Work request
Reproduce every line of the listing as written, apart from the pictures.

Records shown

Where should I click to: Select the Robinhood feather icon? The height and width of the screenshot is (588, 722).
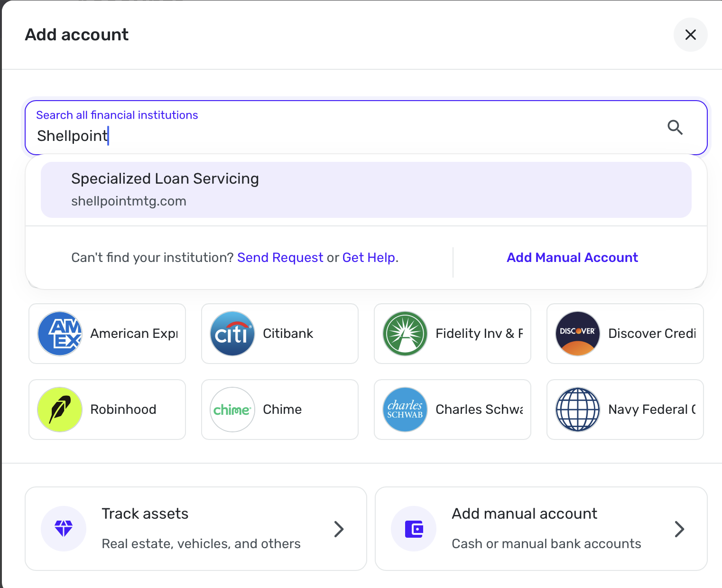pyautogui.click(x=60, y=410)
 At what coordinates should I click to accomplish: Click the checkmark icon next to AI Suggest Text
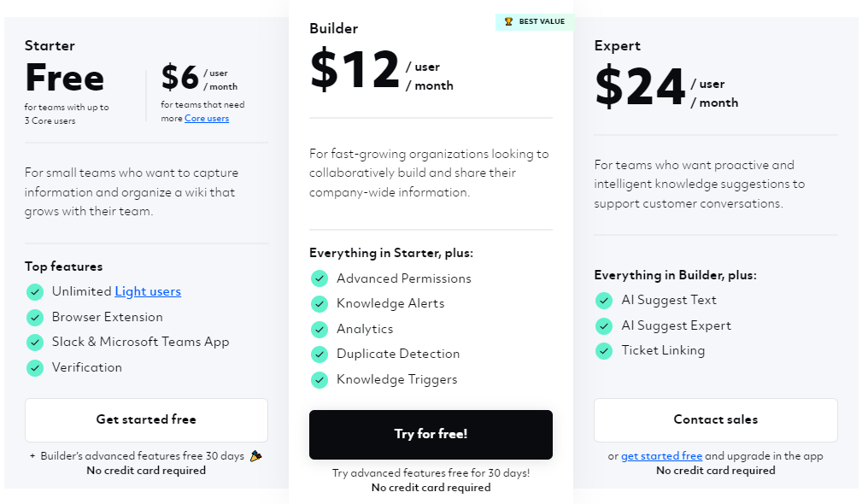click(x=604, y=300)
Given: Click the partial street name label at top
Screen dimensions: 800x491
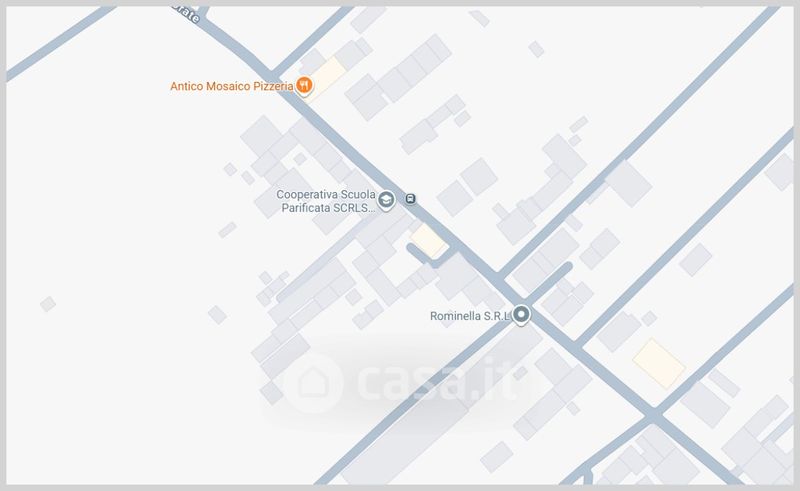Looking at the screenshot, I should (x=187, y=14).
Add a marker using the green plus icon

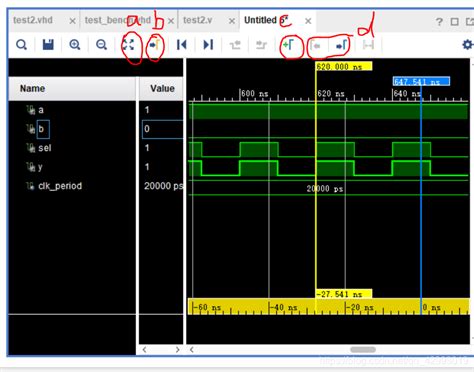pyautogui.click(x=288, y=44)
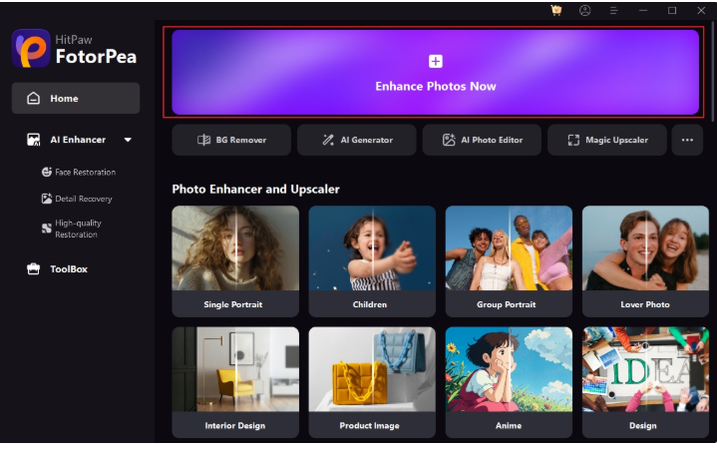The height and width of the screenshot is (450, 717).
Task: Open the user account profile icon
Action: 585,10
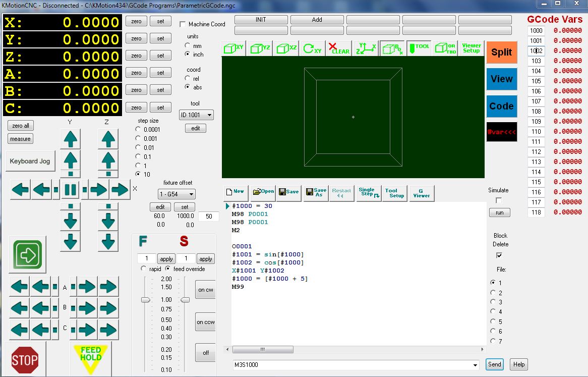Open the tool ID 1001 dropdown
This screenshot has height=377, width=588.
coord(197,115)
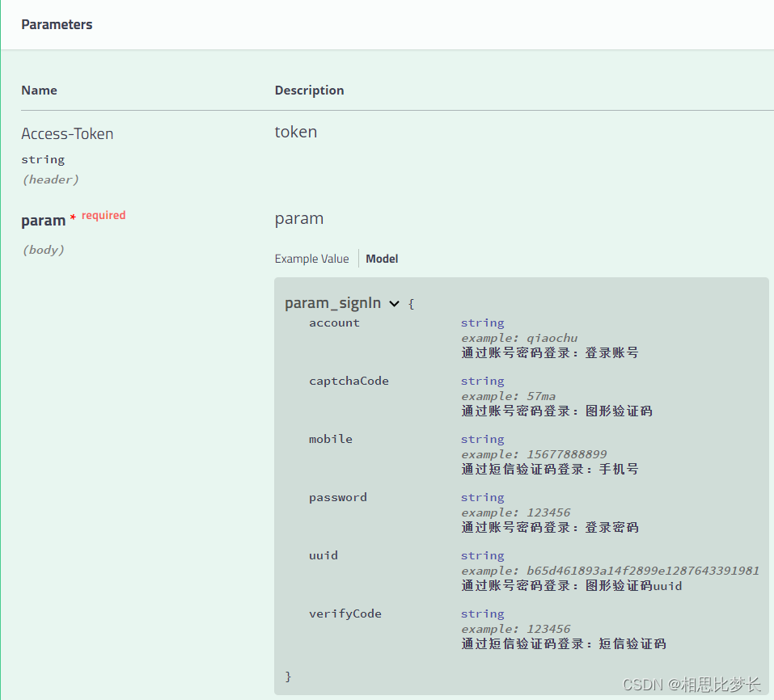
Task: Click the param_signIn schema title
Action: click(x=333, y=303)
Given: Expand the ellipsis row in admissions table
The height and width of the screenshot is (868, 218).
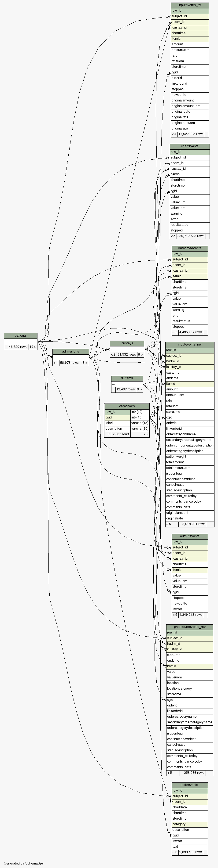Looking at the screenshot, I should pyautogui.click(x=71, y=357).
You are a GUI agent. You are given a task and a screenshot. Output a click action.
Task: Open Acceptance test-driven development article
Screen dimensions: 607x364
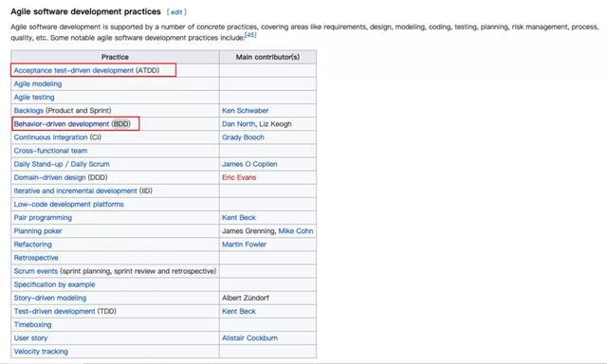click(74, 70)
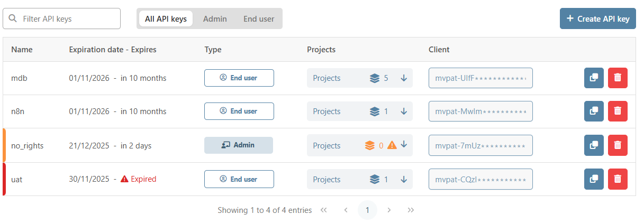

Response below
Where should I click to: Select the Robinhood feather icon? The height and width of the screenshot is (588, 722).
pyautogui.click(x=60, y=410)
 At what coordinates should I click to accomplish: Click the checkmark icon next to AI Suggest Text
click(x=604, y=300)
Given: Click the partial street name label at top
Screen dimensions: 800x491
Looking at the screenshot, I should (x=187, y=14).
Add a marker using the green plus icon

pyautogui.click(x=288, y=44)
The height and width of the screenshot is (450, 717).
Task: Open the user account profile icon
Action: 585,10
Open the tool ID 1001 dropdown
This screenshot has height=377, width=588.
coord(197,115)
Task: Click the param_signIn schema title
Action: click(x=333, y=303)
Given: Expand the ellipsis row in admissions table
The height and width of the screenshot is (868, 218).
Looking at the screenshot, I should pyautogui.click(x=71, y=357).
You are a GUI agent. You are given a task and a screenshot. Output a click action.
Task: Open Acceptance test-driven development article
Screen dimensions: 607x364
click(74, 70)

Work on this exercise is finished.